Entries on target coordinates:
-- Begin --
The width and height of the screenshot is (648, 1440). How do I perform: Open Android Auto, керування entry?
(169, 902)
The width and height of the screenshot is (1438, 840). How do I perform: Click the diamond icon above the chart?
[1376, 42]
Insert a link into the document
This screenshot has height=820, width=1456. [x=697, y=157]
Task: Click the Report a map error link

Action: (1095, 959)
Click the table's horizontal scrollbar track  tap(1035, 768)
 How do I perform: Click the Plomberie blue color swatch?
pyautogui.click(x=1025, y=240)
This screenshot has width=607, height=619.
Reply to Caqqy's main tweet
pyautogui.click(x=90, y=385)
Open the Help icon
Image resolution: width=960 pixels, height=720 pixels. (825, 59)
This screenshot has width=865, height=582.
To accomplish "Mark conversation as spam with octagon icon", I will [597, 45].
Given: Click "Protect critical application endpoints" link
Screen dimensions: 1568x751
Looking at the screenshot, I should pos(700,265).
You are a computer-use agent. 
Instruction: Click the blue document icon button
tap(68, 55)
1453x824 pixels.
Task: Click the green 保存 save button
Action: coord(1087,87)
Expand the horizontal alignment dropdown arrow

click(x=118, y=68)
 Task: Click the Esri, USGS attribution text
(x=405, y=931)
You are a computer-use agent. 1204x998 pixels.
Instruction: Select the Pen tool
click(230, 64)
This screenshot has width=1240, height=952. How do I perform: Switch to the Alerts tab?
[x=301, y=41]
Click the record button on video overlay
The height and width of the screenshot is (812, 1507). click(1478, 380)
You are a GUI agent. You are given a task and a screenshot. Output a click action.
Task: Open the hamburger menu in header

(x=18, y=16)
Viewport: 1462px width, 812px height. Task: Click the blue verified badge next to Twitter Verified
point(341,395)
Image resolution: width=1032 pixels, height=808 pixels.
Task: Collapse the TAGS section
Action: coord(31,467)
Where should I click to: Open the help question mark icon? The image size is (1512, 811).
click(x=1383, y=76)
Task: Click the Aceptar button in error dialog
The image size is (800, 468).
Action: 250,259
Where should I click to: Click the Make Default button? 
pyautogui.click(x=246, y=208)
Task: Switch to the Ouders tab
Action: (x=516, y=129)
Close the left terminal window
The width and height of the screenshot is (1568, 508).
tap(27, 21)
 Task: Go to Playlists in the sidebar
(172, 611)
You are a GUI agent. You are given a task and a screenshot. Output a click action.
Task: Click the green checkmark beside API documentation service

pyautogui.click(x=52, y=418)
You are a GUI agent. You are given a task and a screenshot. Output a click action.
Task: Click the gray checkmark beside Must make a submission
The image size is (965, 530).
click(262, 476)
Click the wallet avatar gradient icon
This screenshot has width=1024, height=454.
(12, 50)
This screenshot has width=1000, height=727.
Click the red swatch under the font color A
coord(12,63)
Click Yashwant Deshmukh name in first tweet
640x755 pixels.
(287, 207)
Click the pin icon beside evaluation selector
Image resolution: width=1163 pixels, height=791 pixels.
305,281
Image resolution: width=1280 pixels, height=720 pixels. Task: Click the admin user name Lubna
-- End --
● **Instructions for the task**
Print all of the records above again, without changing a single character.

● **Expected answer**
The width and height of the screenshot is (648, 1440). How do I perform: Open Android Auto, керування entry?
(169, 902)
The width and height of the screenshot is (1438, 840). How do I perform: Click the diamond icon above the chart?
[1376, 42]
Insert a link into the document
This screenshot has height=820, width=1456. [x=697, y=157]
Task: Click the Report a map error link

Action: (1095, 959)
Click the table's horizontal scrollbar track  tap(1035, 768)
 How do I perform: Click the Plomberie blue color swatch?
pyautogui.click(x=1025, y=240)
This screenshot has width=607, height=619.
Reply to Caqqy's main tweet
pyautogui.click(x=90, y=385)
Open the Help icon
Image resolution: width=960 pixels, height=720 pixels. (825, 59)
This screenshot has width=865, height=582.
To accomplish "Mark conversation as spam with octagon icon", I will [597, 45].
Given: Click "Protect critical application endpoints" link
Screen dimensions: 1568x751
Looking at the screenshot, I should pos(700,265).
You are a computer-use agent. 
Instruction: Click the blue document icon button
tap(68, 55)
1453x824 pixels.
Task: Click the green 保存 save button
Action: coord(1087,87)
Expand the horizontal alignment dropdown arrow

click(x=118, y=68)
 Task: Click the Esri, USGS attribution text
(x=405, y=931)
You are a computer-use agent. 1204x998 pixels.
Instruction: Select the Pen tool
click(230, 64)
This screenshot has width=1240, height=952. How do I perform: Switch to the Alerts tab?
[x=301, y=41]
Click the record button on video overlay
The height and width of the screenshot is (812, 1507). click(1478, 380)
You are a GUI agent. You are given a task and a screenshot. Output a click action.
Task: Open the hamburger menu in header

(x=18, y=16)
Viewport: 1462px width, 812px height. Task: Click the blue verified badge next to Twitter Verified
point(341,395)
Image resolution: width=1032 pixels, height=808 pixels.
Task: Collapse the TAGS section
Action: coord(31,467)
Where should I click to: Open the help question mark icon? The image size is (1512, 811).
click(x=1383, y=76)
Task: Click the Aceptar button in error dialog
The image size is (800, 468).
Action: 250,259
Where should I click to: Click the Make Default button? 
pyautogui.click(x=246, y=208)
Task: Switch to the Ouders tab
Action: (x=516, y=129)
Close the left terminal window
The width and height of the screenshot is (1568, 508).
tap(27, 21)
 Task: Go to Playlists in the sidebar
(172, 611)
You are a GUI agent. You are given a task and a screenshot. Output a click action.
Task: Click the green checkmark beside API documentation service

pyautogui.click(x=52, y=418)
You are a GUI agent. You are given a task and a screenshot. Output a click action.
Task: Click the gray checkmark beside Must make a submission
The image size is (965, 530).
click(262, 476)
Click the wallet avatar gradient icon
This screenshot has width=1024, height=454.
(12, 50)
This screenshot has width=1000, height=727.
Click the red swatch under the font color A
coord(12,63)
Click Yashwant Deshmukh name in first tweet
640x755 pixels.
(287, 207)
Click the pin icon beside evaluation selector
Image resolution: width=1163 pixels, height=791 pixels.
305,281
Image resolution: width=1280 pixels, height=720 pixels. Task: Click the admin user name Lubna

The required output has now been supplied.